* What you have to do *
Restate word for word only the lines running from the one with "Task: Click Search this page link" to the end of the data, both ends included. Omit any pictures.

Dataset entries

Content starts

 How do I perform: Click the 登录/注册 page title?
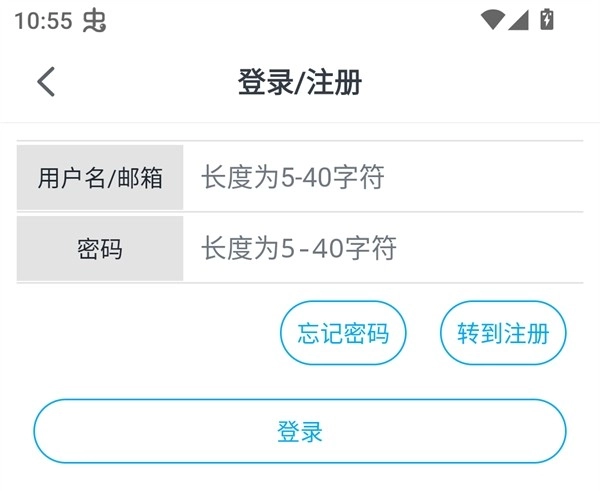click(x=299, y=82)
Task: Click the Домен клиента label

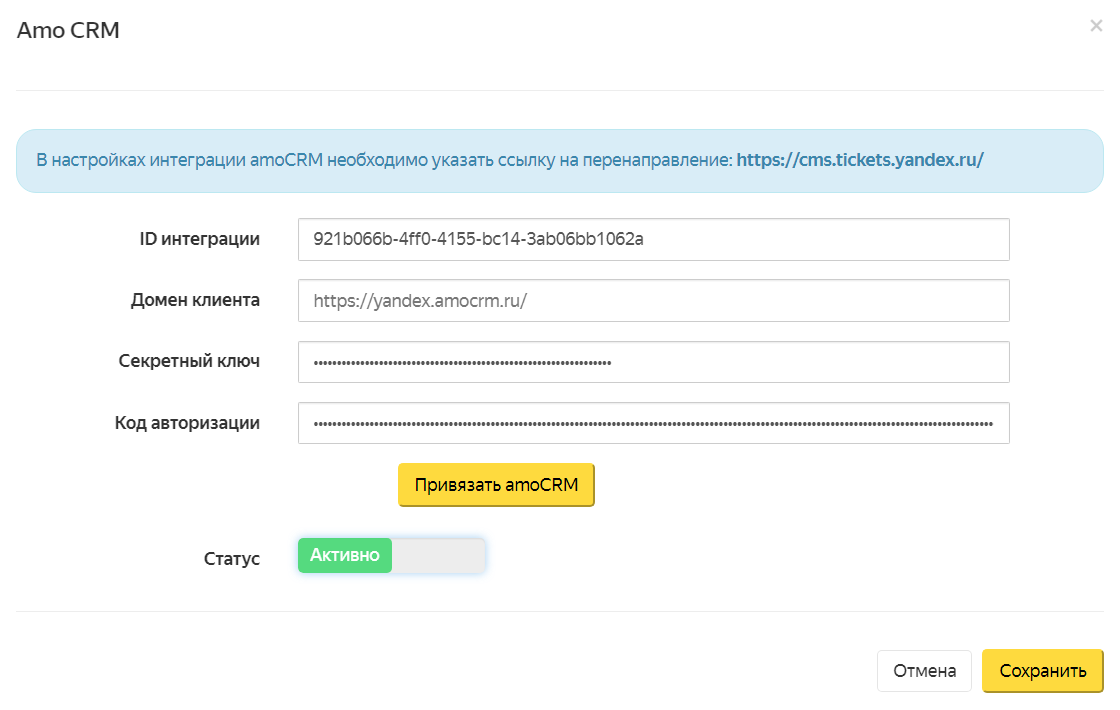Action: 195,300
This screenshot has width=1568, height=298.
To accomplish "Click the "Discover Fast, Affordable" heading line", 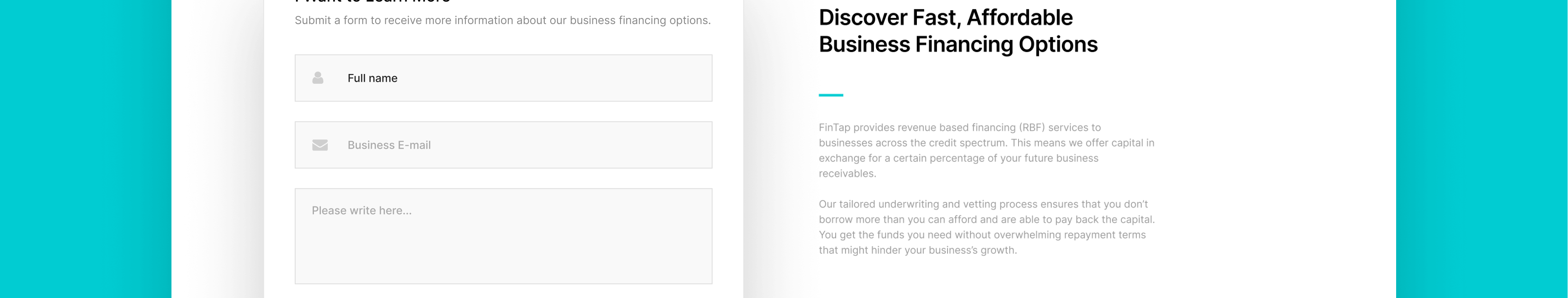I will coord(945,18).
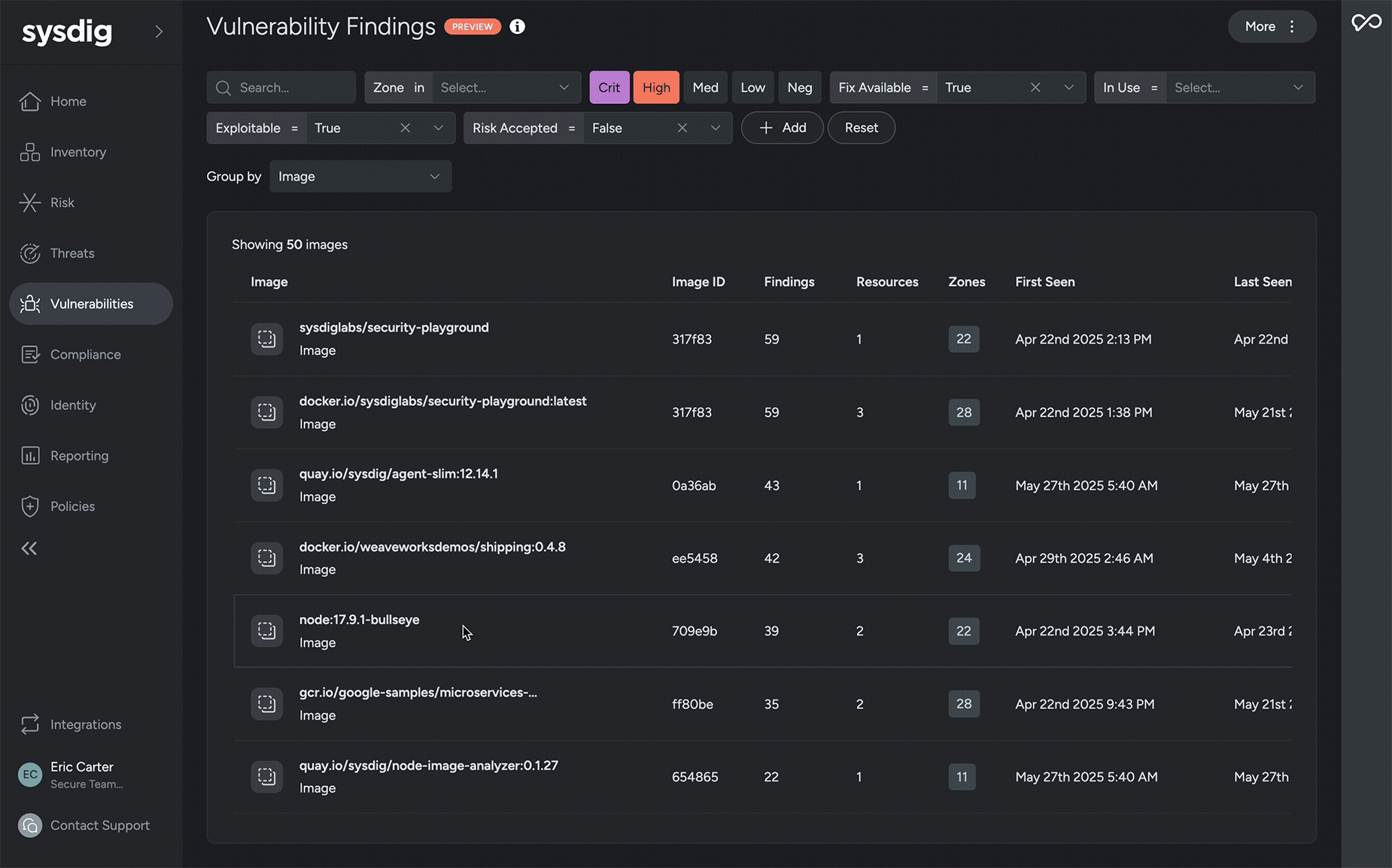This screenshot has height=868, width=1392.
Task: Open the Threats section icon
Action: click(x=30, y=253)
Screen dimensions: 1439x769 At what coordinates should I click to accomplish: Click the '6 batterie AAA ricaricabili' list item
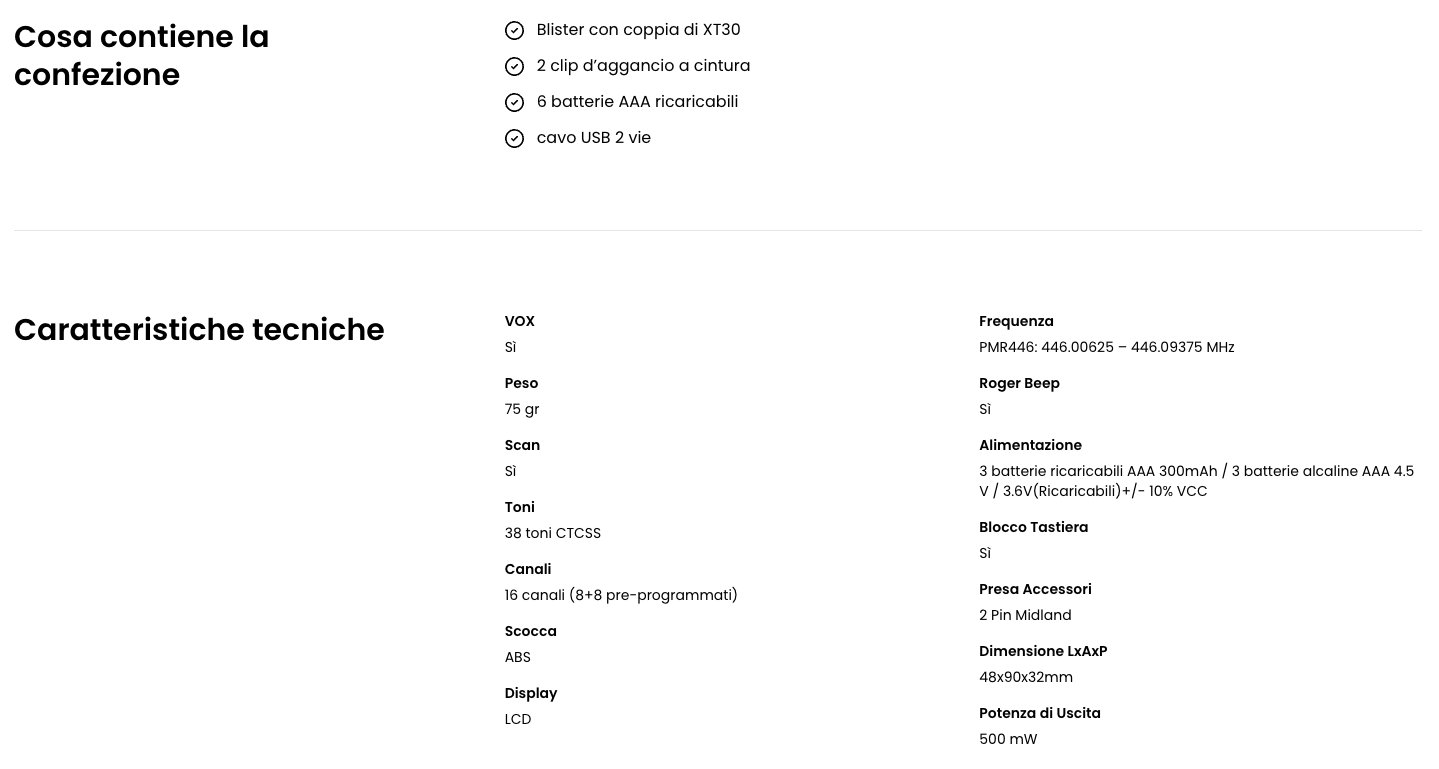click(637, 102)
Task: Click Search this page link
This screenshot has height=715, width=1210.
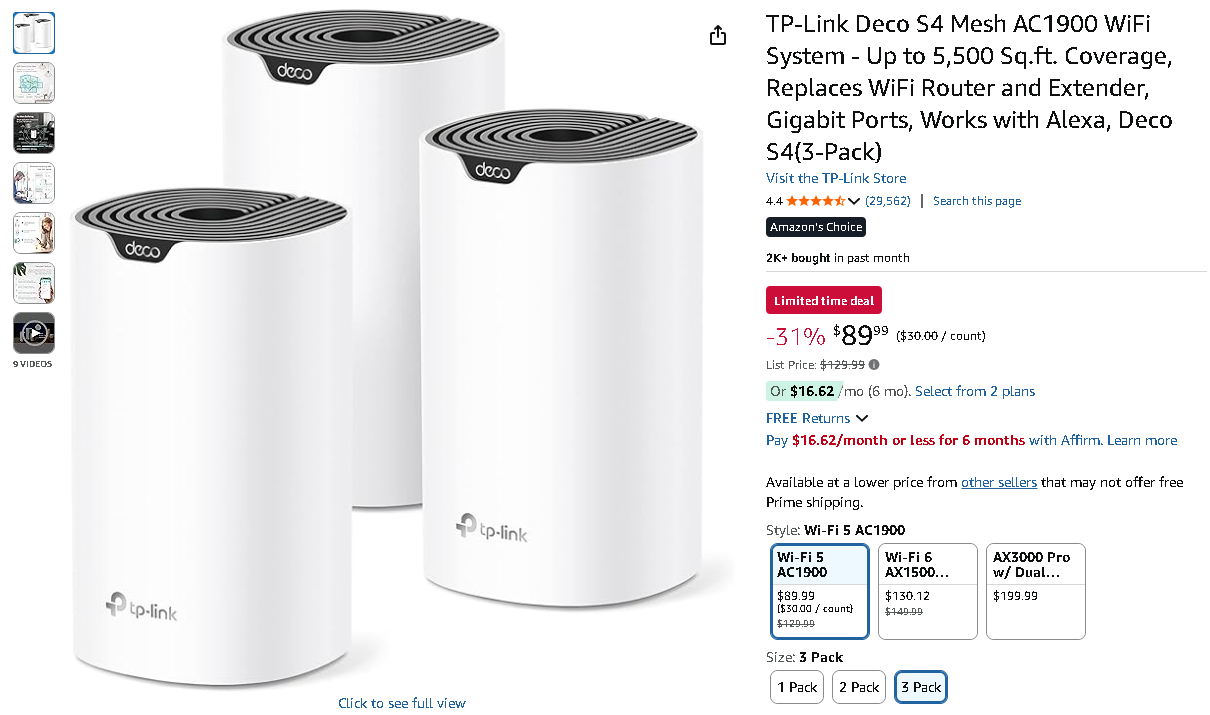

Content ends

* Response to the task *
Task: Click Search this page link
This screenshot has height=715, width=1210.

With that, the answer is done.